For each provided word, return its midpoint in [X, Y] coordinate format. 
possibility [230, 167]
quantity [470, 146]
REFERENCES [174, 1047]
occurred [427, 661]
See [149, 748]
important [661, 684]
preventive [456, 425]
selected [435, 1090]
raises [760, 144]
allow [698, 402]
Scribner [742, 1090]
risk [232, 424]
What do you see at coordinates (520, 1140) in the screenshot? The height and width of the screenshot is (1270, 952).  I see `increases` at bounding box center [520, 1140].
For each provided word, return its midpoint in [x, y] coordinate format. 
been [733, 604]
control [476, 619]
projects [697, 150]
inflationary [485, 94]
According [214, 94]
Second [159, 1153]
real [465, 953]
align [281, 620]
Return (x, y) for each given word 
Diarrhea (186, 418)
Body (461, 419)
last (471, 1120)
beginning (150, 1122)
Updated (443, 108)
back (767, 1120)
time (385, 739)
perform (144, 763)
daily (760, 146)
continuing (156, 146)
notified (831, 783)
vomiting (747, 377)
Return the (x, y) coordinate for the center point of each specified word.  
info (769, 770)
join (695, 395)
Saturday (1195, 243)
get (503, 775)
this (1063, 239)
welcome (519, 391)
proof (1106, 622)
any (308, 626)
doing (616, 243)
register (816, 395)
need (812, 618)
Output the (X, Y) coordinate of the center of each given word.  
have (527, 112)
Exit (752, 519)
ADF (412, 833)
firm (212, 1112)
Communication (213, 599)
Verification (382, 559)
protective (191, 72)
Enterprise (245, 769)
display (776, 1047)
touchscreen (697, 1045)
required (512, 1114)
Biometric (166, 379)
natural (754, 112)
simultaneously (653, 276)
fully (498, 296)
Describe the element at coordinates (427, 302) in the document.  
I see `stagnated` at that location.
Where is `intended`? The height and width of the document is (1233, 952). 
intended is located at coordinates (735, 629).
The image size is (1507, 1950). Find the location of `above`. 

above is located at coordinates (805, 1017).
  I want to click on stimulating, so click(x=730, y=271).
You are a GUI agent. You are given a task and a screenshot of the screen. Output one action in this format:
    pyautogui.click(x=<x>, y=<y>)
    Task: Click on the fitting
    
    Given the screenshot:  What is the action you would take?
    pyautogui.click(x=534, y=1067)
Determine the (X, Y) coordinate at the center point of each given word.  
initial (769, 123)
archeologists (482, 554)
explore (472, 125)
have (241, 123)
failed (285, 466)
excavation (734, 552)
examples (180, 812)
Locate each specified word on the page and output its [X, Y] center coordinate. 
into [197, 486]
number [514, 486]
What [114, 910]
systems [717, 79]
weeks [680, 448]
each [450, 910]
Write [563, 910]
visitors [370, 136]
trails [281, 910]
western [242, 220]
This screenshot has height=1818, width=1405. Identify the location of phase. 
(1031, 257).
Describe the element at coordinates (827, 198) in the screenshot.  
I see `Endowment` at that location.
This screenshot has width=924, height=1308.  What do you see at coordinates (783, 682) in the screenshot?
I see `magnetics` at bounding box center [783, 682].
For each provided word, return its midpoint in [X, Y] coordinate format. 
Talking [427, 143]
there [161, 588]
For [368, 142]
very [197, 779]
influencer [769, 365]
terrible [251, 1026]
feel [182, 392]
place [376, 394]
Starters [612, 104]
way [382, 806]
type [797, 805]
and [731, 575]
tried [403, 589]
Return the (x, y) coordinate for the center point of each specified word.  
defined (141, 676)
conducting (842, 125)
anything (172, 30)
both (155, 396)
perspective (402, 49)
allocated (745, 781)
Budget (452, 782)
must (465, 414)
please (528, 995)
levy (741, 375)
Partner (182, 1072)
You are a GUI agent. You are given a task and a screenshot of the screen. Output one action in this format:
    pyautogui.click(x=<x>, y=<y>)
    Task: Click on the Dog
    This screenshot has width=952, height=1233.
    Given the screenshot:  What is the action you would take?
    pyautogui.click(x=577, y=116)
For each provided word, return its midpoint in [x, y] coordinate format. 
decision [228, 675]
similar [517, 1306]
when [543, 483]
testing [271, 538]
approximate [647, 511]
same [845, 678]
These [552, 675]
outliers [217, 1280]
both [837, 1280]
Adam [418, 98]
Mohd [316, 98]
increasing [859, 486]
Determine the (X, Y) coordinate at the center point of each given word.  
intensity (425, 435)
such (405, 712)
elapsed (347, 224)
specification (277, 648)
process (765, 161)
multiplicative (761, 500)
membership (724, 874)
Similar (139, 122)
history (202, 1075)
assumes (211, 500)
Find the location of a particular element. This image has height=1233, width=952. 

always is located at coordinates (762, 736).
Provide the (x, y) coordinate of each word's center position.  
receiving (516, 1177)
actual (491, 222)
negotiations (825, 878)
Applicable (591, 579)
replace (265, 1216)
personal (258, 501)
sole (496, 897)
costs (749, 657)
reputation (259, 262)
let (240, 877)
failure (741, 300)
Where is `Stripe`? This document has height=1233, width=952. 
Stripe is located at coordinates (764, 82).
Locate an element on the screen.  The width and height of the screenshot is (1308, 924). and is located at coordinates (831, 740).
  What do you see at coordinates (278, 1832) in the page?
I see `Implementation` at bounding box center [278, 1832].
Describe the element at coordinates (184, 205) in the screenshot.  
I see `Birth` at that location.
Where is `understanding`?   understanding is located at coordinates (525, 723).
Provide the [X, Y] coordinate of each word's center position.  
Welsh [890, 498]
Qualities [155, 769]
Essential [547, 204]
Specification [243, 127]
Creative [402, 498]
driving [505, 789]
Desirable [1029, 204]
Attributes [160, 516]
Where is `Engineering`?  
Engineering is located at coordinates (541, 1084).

★ ★ ★ ★ ★

Short exercise: Retype the entries exactly, from the line containing "I want to click" to the line containing "Partner (182, 1072)", including both of those lines.

Full solution:
  I want to click on stimulating, so click(x=730, y=271).
You are a GUI agent. You are given a task and a screenshot of the screen. Output one action in this format:
    pyautogui.click(x=<x>, y=<y>)
    Task: Click on the fitting
    
    Given the screenshot:  What is the action you would take?
    pyautogui.click(x=534, y=1067)
Determine the (X, Y) coordinate at the center point of each given word.  
initial (769, 123)
archeologists (482, 554)
explore (472, 125)
have (241, 123)
failed (285, 466)
excavation (734, 552)
examples (180, 812)
Locate each specified word on the page and output its [X, Y] center coordinate. 
into [197, 486]
number [514, 486]
What [114, 910]
systems [717, 79]
weeks [680, 448]
each [450, 910]
Write [563, 910]
visitors [370, 136]
trails [281, 910]
western [242, 220]
This screenshot has height=1818, width=1405. Identify the location of phase. 
(1031, 257).
Describe the element at coordinates (827, 198) in the screenshot.  
I see `Endowment` at that location.
This screenshot has width=924, height=1308.  What do you see at coordinates (783, 682) in the screenshot?
I see `magnetics` at bounding box center [783, 682].
For each provided word, return its midpoint in [X, Y] coordinate format. 
Talking [427, 143]
there [161, 588]
For [368, 142]
very [197, 779]
influencer [769, 365]
terrible [251, 1026]
feel [182, 392]
place [376, 394]
Starters [612, 104]
way [382, 806]
type [797, 805]
and [731, 575]
tried [403, 589]
Return the (x, y) coordinate for the center point of each specified word.  
defined (141, 676)
conducting (842, 125)
anything (172, 30)
both (155, 396)
perspective (402, 49)
allocated (745, 781)
Budget (452, 782)
must (465, 414)
please (528, 995)
levy (741, 375)
Partner (182, 1072)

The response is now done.